Finally, any single study result might be spurious and come from random sampling or measurement noise [29]. Traditional statistical analyses—e.g., a p-value—does not give you the probability that a result is spurious or not [1,7,21]. This is so because a p-value describes the hypothetical probability of obtaining the data if we assume the null hypothesis. A p-value does not describe the probability of the null hypothesis being true or the probability of any particular cause being the one producing the data (e.g., random chance). Similarly, calculating confidence intervals does not ensure that the parameter of interest is inside the interval at any degree of confidence, and even high-precision studies may well miss the population parameter [21]. The best way to consider if a result is likely to be spurious is to take your prior domain knowledge of the phenomenon into account: theoretically unexpected results are more likely to be spurious, and unreasonable hypotheses continue to be unreasonable even after supportive results in a single study [8]. The only way to test if a result is spurious or not is replication.

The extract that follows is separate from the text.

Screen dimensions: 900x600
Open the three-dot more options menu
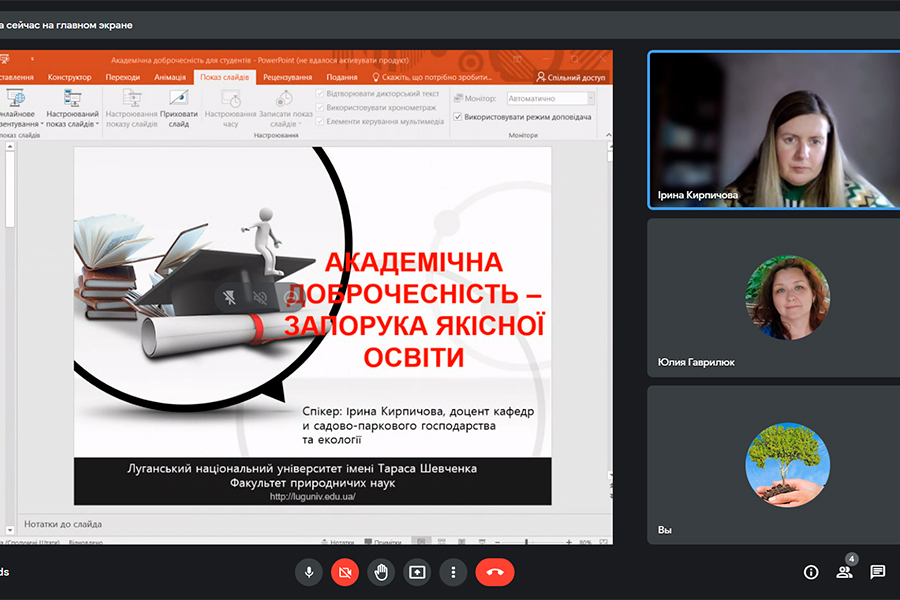point(453,572)
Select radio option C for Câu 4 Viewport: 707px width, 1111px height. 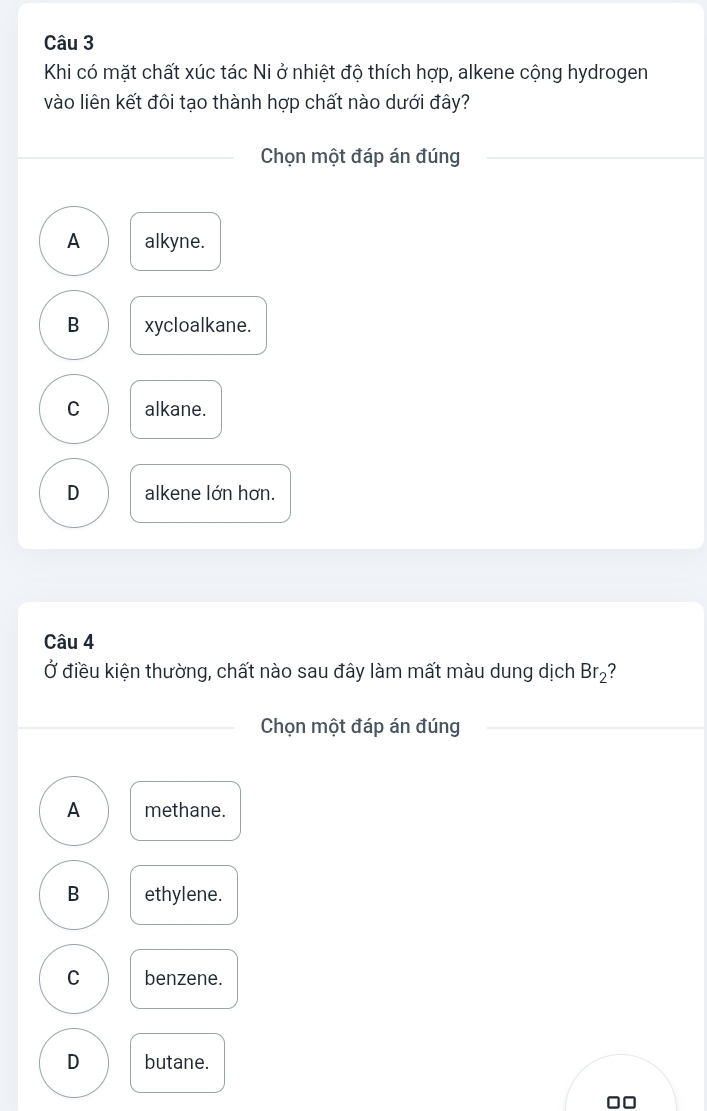coord(74,979)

6. An Example with Real Data

The examples above have been on intervention studies, but there is nothing special to these kinds of study designs. Whatever the study question or design might be, researchers must measure the phenomena of interest in a way that allows them to apply their domain knowledge to understand the results. I turn now to exemplify the approach to interpreting data described above to some real data. In the interesting study by McNeill and colleagues [30], one thing the researchers investigated was the relationship between patient happiness and fo among transwomen. My personal prior guess regarding this relationship would be that transwomen who have a lower fo are generally less happy with their voices than transwomen with higher fo’s. However, McNeill et al. write in their abstract, “This study demonstrates that happiness with voice in male-to-female transgender clients is not directly related to F0.” This is a somewhat surprising claim. It is especially surprising considering that they report that in their sample, there was a positive correlation, r = 0.32, between the two variables. They further use an instructive scatterplot to illustrate the inter-individual dispersion in the two variables and what, to me, looks to be a positive correlation between fo and ”Happiness with voice”.
As the correlation in their sample was r = 0.32, the researcher must have based their claim that happiness with voice is not related to fo on some other statistic. Indeed, their complete reporting was: ”It was not possible to demonstrate a statistically significant relationship between patient happiness and F0 (r = 0.32, p = 0.32)”. Thus, these researchers based their negative claim on p = 0.32 (which is more than 0.05, the assumed α level). That is, what these researchers happened to do (and what is quite common) is that they confused the acts of interpreting data and making inferences from the data. The result of their study was that there was a positive correlation between fo and patient happiness with their voices (r = 0.32). Whether this correlation is large, important, or spurious, or not is a question that requires the researchers to apply their domain knowledge, what they know about male-to-female transgender persons, what they understand of the rating scale involved, what they understand of correlation coefficients, and so on. This question cannot be resolved based on p-values, standard recommendations of effect sizes, or any other abstract statistical benchmark.
If we turn to making inferences from the data, the researchers should, according to the American Statistical Association [1,2], not focus on the p-value related to their correlation coefficient but on the confidence interval around their correlation coefficient. Calculating a confidence interval for a correlation coefficient can be achieved with different degrees of sophistication, but for simplicity, we can calculate a Fisher transformed confidence interval around [30] result to be 95% CI [−0.31, 0.76]. This interval should be reported via something as “The correlation in our sample was r = 0.32, and our data are compatible with the population correlation being somewhere between −0.31 and 0.76 (95% CI). Note that our data are equally compatible with the population correlation being as large as 0.58, as it being as small as 0.0. Our estimate is reasonably imprecise, as we had such a small sample.” Publishing small scale studies is not a bad thing. However, we must accept the uncertainty involved in small scale studies and encourage “meta-analytic thinking” [2]. McNeill and colleagues just provided one estimate on how large the population correlation might be (somewhere between r = −0.31 and r = 0.76), and now we should wait for more studies with perhaps more precise estimates.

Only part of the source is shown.